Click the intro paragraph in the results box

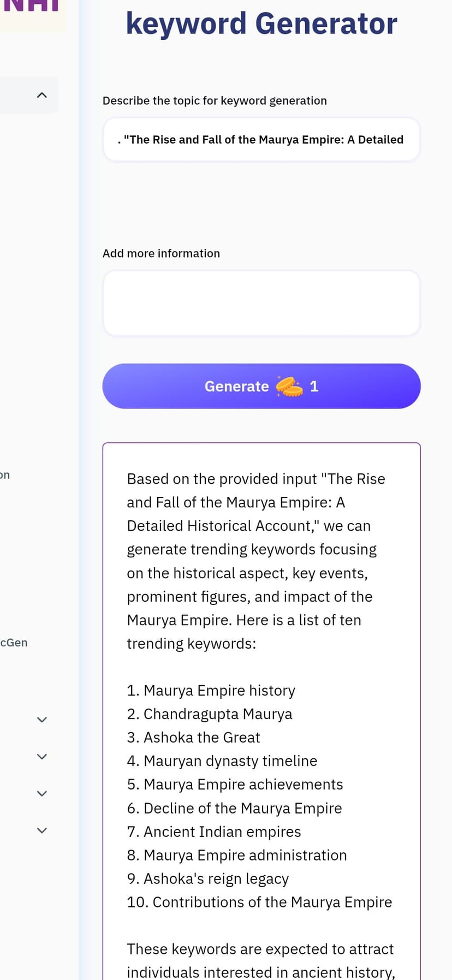257,561
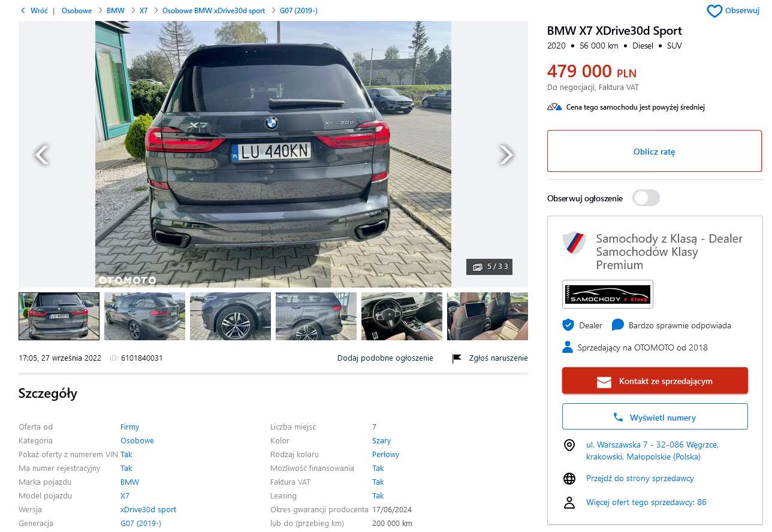Click the Oblicz ratę button
Viewport: 772px width, 532px height.
click(x=655, y=151)
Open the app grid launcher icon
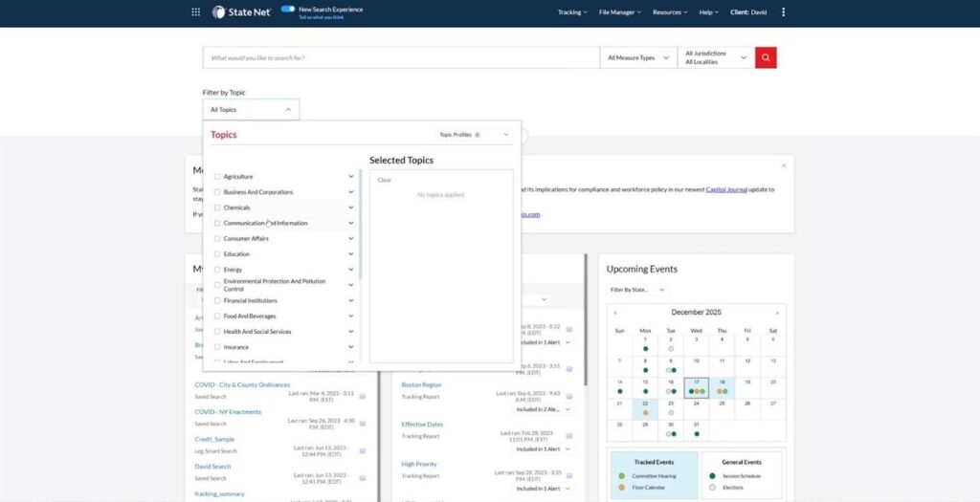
--------------------------------------------------
When you retype the listing above, keep each line exactly as written and drop the pictures.

Click the intro paragraph in the results box

257,561
Click the Oblicz ratę button
Viewport: 772px width, 532px height.
click(x=655, y=151)
Open the app grid launcher icon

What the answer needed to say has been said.